With the accessory-unit changes and McMansion ban, Seattle would add 4,430 accessory units and see 1,580 houses torn down over 10 years, according to a city analysis. Without the changes and the ban, there would be an estimated 1,970 units added and 2,030 houses torn down.
Some developers are opposed to O'Brien's ban. Though Keith Hammer is a proponent of loosening restrictions on accessory units, he worries the FAR limit would cause him to lose business in the short term. Hammer can't recall the last time his nwBuilt company constructed a Seattle house smaller than 2,500 square feet.
"In some neighborhoods, the status quo is a larger house. That's what people want to buy in some neighborhoods," he said. "I've been building 3,000- to 3,500-square-foot houses. ... I wouldn't be able to do that anymore and that product would no longer be available to the public."

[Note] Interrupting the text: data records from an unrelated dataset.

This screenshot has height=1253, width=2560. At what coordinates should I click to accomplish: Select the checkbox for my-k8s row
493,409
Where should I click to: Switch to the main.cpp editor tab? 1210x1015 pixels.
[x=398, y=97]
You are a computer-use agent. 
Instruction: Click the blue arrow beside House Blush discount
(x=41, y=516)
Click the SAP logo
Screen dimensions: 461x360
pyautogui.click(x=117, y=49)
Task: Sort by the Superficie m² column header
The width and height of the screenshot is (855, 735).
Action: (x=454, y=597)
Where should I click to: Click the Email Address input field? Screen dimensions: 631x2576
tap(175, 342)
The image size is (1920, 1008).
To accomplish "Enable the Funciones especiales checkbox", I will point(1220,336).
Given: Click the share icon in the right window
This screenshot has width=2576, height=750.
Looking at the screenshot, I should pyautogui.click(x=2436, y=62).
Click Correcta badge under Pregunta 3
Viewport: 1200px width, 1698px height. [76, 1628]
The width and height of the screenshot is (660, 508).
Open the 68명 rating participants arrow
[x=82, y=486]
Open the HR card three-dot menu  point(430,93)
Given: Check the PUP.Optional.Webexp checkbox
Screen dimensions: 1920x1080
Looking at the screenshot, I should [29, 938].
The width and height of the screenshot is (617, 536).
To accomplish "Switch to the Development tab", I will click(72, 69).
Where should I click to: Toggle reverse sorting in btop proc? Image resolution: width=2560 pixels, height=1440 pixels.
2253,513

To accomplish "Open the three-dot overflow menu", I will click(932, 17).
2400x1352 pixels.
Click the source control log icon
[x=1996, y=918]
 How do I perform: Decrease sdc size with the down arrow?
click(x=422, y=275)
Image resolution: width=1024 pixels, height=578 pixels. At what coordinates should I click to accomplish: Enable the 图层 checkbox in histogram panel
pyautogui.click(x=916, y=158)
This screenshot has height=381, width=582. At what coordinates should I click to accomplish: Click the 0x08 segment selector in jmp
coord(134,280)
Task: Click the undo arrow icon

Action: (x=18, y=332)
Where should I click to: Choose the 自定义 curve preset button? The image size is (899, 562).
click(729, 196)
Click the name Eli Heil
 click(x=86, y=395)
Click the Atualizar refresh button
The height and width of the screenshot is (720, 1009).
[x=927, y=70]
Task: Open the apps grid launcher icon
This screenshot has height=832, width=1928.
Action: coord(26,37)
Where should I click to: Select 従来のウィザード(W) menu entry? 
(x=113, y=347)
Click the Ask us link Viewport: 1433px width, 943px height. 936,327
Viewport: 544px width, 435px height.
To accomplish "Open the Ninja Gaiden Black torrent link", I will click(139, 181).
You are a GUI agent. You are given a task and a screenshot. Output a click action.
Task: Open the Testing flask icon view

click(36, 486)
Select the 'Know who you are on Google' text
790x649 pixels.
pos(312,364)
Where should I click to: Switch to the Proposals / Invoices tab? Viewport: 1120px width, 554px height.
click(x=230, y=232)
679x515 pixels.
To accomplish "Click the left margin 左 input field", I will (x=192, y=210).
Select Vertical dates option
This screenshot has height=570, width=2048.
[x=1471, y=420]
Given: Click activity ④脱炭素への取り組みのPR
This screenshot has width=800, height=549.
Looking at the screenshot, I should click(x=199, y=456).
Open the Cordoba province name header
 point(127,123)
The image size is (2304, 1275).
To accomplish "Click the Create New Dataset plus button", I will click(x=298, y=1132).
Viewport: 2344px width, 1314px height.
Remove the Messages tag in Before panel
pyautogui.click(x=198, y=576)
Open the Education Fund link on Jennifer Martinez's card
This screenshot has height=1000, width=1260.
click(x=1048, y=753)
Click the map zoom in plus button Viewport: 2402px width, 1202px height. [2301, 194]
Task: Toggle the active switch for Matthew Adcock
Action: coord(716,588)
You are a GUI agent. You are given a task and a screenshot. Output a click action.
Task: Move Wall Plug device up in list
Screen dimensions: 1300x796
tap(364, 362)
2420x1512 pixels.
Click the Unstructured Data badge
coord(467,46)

There could also be unintended consequences, Hammer said. Some people would likely build a large house with a basement unit and then occupy both, rather than renting. Meanwhile, construction costs would increase.
"Maybe multiple generations want to live together. You'd be making that more expensive for them," Hammer said. "Building below grade costs more."
Another developer is more optimistic. Sam Lai is excited about working on more houses with accessory units, he said.
"The outcome is probably going to be more units being built and less square footage per occupant, which would be great from an environmental perspective," said the Green Canopy co-founder, whose own property includes an accessory unit. "It also would provide us with more options in terms of what we could design and build for prospective buyers."
There could be huge latent demand for houses with accessory units, Lai said. Developers don't really know because bank loans for such projects have been hard to come by, he said.
Mayor Jenny Durkan has said she wants to see more accessory units constructed. She asked the Seattle Department of Construction and Inspections last year to pre-approve certain backyard-cottage designs.
Durkan hasn't directly addressed the owner-occupancy question, nor the McMansion question. Skeptics have predicted that removing Seattle's owner-occupancy requirement for lots with accessory units could lead developers to replace older houses with multiple rental apartments.
The mayor wants to "open all neighborhoods to more diversity," but she also wants to "ensure we do not encourage speculation," spokeswoman Kamaria Hightower said in an email.
The Durkan administration hosted several invitation-only meetings this month "to hear from residents about ways the city can better support homeowners" who want to build accessory units, Hightower said. The meetings were in the Central District, Ravenna and West Seattle, and on Beacon Hill.
The council will host a public hearing June 11, O'Brien said. His committee could vote on the legislation as soon as June 18 and the council could adopt the plan as soon as June 24.